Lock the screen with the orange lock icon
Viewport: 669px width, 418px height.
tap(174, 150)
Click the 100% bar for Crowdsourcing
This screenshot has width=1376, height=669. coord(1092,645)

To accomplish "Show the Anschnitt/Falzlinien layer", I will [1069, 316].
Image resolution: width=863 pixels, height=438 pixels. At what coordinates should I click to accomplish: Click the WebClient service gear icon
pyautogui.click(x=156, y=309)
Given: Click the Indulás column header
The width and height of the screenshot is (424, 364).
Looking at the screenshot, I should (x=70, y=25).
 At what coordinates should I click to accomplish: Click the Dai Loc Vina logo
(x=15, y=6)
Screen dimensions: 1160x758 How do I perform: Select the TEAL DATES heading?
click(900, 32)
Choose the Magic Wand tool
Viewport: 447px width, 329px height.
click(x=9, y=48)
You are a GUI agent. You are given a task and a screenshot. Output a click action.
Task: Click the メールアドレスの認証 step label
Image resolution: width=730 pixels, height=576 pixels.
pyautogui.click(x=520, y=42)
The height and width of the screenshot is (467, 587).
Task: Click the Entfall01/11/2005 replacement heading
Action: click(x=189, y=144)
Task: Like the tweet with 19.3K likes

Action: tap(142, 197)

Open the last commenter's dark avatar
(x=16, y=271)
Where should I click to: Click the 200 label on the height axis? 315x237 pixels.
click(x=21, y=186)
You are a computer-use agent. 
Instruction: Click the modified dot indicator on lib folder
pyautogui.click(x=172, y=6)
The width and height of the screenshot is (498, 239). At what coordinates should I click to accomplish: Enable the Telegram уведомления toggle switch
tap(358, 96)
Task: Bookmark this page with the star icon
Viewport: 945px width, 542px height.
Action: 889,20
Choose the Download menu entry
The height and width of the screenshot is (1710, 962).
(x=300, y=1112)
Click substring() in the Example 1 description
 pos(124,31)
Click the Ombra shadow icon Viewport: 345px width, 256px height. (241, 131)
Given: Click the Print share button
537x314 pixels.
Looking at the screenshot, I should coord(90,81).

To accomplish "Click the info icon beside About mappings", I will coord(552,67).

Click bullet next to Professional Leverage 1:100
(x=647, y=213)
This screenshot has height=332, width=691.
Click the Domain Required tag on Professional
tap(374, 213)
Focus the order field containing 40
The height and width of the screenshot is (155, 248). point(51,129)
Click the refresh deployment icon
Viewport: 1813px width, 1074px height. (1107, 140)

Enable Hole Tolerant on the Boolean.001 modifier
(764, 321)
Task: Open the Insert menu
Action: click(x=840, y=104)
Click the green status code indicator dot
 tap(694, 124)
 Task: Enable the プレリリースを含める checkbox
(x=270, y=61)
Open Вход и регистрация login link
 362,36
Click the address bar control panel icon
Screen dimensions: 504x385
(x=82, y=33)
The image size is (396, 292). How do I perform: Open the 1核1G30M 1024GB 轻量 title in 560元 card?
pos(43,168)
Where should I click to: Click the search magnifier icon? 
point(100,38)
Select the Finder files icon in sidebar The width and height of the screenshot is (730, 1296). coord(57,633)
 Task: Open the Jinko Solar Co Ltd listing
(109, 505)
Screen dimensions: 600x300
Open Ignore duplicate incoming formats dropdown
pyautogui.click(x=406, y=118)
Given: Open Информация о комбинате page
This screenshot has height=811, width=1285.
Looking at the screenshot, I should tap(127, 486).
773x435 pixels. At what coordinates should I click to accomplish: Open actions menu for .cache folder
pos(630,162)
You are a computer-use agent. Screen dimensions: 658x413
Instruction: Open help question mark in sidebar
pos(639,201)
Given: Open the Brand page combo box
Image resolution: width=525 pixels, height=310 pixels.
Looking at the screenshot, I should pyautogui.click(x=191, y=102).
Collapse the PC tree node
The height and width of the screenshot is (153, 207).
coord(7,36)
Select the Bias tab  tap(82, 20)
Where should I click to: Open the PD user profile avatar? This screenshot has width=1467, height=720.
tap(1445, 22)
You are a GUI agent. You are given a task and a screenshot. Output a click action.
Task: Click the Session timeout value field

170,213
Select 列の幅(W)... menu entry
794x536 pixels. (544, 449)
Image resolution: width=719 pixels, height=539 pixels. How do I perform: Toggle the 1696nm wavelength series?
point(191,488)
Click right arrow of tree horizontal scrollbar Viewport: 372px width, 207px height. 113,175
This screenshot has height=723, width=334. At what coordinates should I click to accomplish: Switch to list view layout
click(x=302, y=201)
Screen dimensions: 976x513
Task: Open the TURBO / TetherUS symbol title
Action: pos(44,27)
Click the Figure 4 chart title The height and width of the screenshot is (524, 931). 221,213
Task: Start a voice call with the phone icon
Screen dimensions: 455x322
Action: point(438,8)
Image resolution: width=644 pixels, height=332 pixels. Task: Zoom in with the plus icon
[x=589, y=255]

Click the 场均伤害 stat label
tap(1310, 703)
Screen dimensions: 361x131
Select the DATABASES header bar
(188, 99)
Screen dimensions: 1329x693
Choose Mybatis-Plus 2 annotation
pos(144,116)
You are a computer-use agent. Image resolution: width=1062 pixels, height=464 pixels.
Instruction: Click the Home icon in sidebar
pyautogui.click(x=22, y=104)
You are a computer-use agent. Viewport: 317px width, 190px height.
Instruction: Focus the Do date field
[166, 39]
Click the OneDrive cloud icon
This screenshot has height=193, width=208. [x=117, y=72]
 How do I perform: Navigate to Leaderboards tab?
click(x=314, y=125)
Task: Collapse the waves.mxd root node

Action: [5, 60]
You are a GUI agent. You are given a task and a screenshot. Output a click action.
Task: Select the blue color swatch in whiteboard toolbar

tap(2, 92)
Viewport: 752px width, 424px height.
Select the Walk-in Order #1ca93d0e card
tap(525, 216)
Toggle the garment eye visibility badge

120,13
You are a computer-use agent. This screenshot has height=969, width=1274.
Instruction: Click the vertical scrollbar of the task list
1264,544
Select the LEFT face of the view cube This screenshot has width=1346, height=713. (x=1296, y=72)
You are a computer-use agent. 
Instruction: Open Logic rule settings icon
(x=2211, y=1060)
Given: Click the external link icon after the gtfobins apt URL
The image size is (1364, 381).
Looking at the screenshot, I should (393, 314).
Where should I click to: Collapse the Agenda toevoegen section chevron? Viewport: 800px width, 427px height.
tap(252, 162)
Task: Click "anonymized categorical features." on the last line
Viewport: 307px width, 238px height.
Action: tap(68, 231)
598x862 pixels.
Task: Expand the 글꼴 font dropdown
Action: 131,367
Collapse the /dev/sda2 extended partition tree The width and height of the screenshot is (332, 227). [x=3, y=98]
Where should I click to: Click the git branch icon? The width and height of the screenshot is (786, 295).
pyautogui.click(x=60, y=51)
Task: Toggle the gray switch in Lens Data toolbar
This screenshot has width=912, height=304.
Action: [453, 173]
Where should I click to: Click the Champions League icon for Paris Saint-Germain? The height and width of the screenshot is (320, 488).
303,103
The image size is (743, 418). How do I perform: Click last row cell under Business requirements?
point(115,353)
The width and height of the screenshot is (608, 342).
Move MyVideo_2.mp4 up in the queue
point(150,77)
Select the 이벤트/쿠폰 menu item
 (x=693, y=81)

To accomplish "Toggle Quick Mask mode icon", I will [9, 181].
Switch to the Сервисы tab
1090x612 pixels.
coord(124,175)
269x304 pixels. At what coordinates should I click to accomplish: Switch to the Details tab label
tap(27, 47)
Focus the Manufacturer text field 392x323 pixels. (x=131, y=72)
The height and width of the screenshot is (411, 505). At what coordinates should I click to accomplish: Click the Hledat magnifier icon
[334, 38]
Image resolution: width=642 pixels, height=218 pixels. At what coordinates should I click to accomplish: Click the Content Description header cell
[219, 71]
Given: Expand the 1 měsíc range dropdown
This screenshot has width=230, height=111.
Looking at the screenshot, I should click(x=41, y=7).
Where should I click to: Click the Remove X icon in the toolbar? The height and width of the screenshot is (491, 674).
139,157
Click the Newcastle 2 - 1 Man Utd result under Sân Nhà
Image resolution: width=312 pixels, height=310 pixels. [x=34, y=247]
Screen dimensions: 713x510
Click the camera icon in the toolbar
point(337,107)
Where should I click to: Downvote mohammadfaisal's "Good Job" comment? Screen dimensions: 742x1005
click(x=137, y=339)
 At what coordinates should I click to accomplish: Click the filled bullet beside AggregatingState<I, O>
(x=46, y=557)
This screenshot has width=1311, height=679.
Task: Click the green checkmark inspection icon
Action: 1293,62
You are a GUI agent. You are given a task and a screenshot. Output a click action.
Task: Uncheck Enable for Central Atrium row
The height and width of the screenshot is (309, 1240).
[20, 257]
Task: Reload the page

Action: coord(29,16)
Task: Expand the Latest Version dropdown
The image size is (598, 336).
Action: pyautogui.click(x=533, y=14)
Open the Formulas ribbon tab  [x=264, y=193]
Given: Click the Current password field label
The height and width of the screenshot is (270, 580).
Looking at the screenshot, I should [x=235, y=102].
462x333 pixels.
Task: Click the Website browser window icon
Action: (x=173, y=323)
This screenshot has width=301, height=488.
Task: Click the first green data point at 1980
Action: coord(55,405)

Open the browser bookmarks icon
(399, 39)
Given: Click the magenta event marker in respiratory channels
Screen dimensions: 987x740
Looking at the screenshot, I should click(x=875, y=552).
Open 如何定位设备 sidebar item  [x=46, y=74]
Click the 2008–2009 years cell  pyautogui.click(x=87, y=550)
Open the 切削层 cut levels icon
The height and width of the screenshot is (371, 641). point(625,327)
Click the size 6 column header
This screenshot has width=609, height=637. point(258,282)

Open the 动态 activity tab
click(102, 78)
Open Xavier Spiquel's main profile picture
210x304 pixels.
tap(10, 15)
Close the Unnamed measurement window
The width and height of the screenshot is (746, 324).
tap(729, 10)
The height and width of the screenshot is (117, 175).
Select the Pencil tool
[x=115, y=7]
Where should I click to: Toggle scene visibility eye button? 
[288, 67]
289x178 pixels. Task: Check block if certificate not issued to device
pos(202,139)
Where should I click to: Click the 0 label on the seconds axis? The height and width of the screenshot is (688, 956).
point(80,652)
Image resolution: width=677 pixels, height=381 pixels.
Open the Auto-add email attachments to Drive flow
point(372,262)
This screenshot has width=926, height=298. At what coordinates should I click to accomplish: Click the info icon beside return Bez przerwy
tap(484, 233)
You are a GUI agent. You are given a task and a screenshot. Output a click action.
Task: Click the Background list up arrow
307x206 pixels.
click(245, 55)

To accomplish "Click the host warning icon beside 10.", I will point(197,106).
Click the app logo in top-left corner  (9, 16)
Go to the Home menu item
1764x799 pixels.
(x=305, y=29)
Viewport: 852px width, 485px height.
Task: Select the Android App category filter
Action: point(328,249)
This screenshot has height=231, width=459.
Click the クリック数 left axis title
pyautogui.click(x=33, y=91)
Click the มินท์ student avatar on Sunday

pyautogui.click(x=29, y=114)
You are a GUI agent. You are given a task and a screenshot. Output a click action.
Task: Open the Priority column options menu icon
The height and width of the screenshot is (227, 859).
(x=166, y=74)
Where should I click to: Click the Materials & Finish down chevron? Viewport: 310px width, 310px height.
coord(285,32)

**ASSIGNMENT:** A copy of each line in the data above that holds the string "arrow" is needed.

**ANSWER SPACE:**
Click right arrow of tree horizontal scrollbar Viewport: 372px width, 207px height. 113,175
Task: Click the Background list up arrow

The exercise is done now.